Top room - dnb, breakbeat, breakcore:
Irritant, Turbo Twats & Havok

Middle room - Reggae, disco, ska etc:
P.R.A.N.K & T.O.S.S.E.R.S

Room four - Techno & Acid
KSS & fuckedrightup

Room five - Old skool, Ragga, Jungle
ketwork32

£5, 10pm till 10am. The main room has a lab sub link up (10 of them) which makes me worry for Lakota's foundations... 

Then, 6th May sees the Dissident crew rocking Lakota again, this time for their own fat rave:







Anyone fancy joining me for a stomp?


----------



## DaveCinzano (Apr 12, 2006)

JTG said:
			
		

> The main room has a lab sub link up (10 of them) which makes me worry for Lakota's foundations...

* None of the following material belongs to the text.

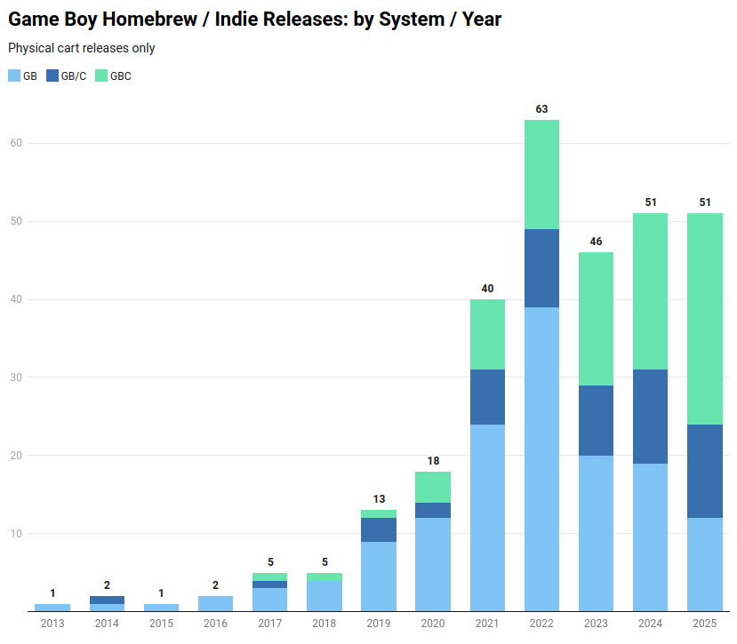The height and width of the screenshot is (644, 737).
Task: Click the 'Physical cart releases only' subtitle
Action: coord(82,48)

you'd worry about them even more if you'd ever been in the basement


----------



## fizzerbird (Apr 20, 2006)

The bomb and me are coming...


----------



## munkeeunit (Apr 20, 2006)

avin it large *and* avin it major


----------



## JTG (Apr 20, 2006)

Only for the, only for the, only for the hardcore UK raver!


----------



## gentlegreen (Apr 20, 2006)

JTG said:
			
		

> Only for the, only for the, only for the hardcore UK raver!


So the "disco" room is not worth going for ?   

.


----------



## fizzerbird (Apr 21, 2006)

There's a disco room?


----------



## fizzerbird (Apr 21, 2006)

OI!!!!!


Wakey wakey!!!!!

Come and join us tomorrow night at Lakota!!!!!!!!!!!


----------



## gentlegreen (Apr 21, 2006)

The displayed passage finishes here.